A primary aim of this study was to examine whether lateral biases of spatial attention measured at baseline could predict the clinical response to stimulants after 6 weeks of treatment, independent of genetic influences. A robust relationship was found between spatial bias and medication-related changes in parent-reported ADHD index T-scores at 6 weeks compared to baseline (19% variance explained). ADHD children who achieved greater symptom reduction displayed left-sided inattention at baseline, after controlling for the influence of IQ and stimulant dose. This relationship held when classifying clinical response according to whether ADHD symptoms were normalized with treatment or not. Our results demonstrate that lateral biases of attention have efficacy in predicting clinical response to stimulants, irrespective of genotypic influences. This result supports our previously published finding that spatial bias was related to retrospective ratings of MPH response in ADHD (Bellgrove et al, 2005b). Importantly, the current result cannot be attributed to prior exposure to stimulant medications, differential baseline symptom levels, or the dose required to achieve symptom reduction.

A number of studies have examined whether the 10-repeat DAT1 allele is a significant predictor of stimulant response, however, results have proved conflicting (Cheon et al, 2005; Kirley et al, 2003; Rohde et al, 2003; Roman et al, 2002; Stein et al, 2005; Winsberg and Comings, 1999). Kirley et al (2003) previously reported an association between the 10-repeat allele and an enhanced response to MPH using a three-point retrospective rating-scale within an Irish population. The present study used a prospective design to examine this issue in a relatively small sample of 26 medication naive children with ADHD but failed to find an effect of DAT1 genotype on the percentage change score for the ADHD index after 6 weeks of stimulant treatment. It should be noted, however, that the current sample of 26 children had considerably reduced power to detect this effect.
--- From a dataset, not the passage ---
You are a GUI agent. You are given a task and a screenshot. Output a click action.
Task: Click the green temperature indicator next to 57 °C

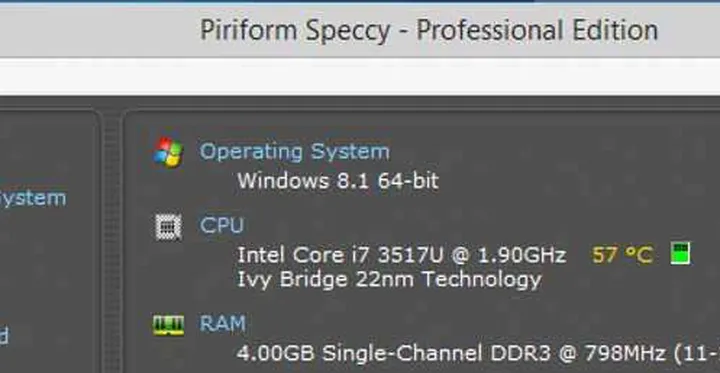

In summary, the results of the present study suggest that spatial bias may be a marker of symptom severity, genetic risk, and stimulant response in ADHD. The current study supports our previous report (Bellgrove et al, 2005b) of an association between spatial bias and both symptom severity and the 10-repeat allele of the DAT1 3′-UTR VNTR in our Irish ADHD sample. In the absence of definitive data linking VNTR alleles to DAT expression, these data nevertheless show a functional effect of the 10-repeat allele on directed attention in ADHD. Our results also show that stimulant medications modulate spatial bias differentially as a function of DAT1 genotype; 6 weeks of stimulant treatment induced left-sided inattention in the low-risk DAT1 group and attenuated this phenotype in the high-risk DAT1 group. This effect implies that allelic variation in DAT1 differentially influences the sensitivity of spatial attention networks to stimulant drugs. The association between left-sided inattention at baseline and a greater symptom reduction after 6 weeks of stimulant treatment is also an important and novel finding. If confirmed within larger prospective studies, baseline assessments of spatial bias, irrespective of genotype status, may have clinical utility for predicting response to stimulants in ADHD.